婚約者を寝取られた公爵令嬢は今更謝っても遅い、と背を向ける
高瀬船/ざそ
このレビューはネタバレを含みます▼
ヒロインのエレフィナは、一方的に悪役令嬢と罵られ、第二王子コンラットとの婚約を破棄される、コンラットの傍らにはラビナというブリブリの少女がいて…という、よくあるお決まりパターンな設定。
ここで、エレフィナが家族から虐げられていれば、テンプレ&コンボなのですが、エレフィナちゃん、家族に溺愛されちゃってるのよね。
なので「婚約破棄」(しかも一方的な)という出来事を聞いて、溺愛父と溺愛兄がそろって「うちの可愛いいエレフィナに対してよくも…💢」と復讐心を燃やすのが面白い。
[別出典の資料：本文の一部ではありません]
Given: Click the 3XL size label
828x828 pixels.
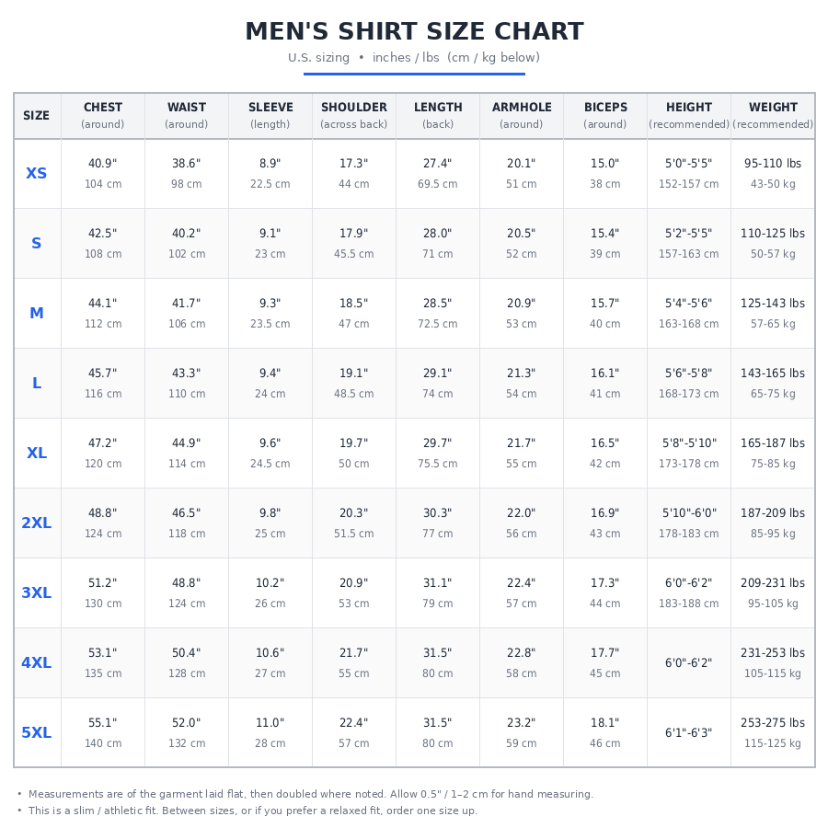Looking at the screenshot, I should [37, 593].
一家で復讐というのが、今までにないパターンです。
そこにアルヴィンという、兄の友だちであり、高等魔術師が先生としてやってきて、ワチャワチャしながら復讐が着々と進み、ついでに、事件的なものまで解決してしまいます。
最後はきちんとざまあされますので、スッキリもしますね。
家族に母がいないので、女性陣が少なく、キャピキャピ感が無くて、寂しいな…と思っていたら、後半少しだけ兄の婚約者が登場。結構、重要な立ち場の彼女ですが、例に漏れず、ヒロインを溺愛しちゃってます。女性同士なので、抱きついたりと激しめです。
でも、この婚約者さん、かわいくて私は気に入っています。
作品は、タイトル通りの内容で、安心して最後まで読めます。
最後のエレフィナの行動に「そうくるのね」とニヤリとしました。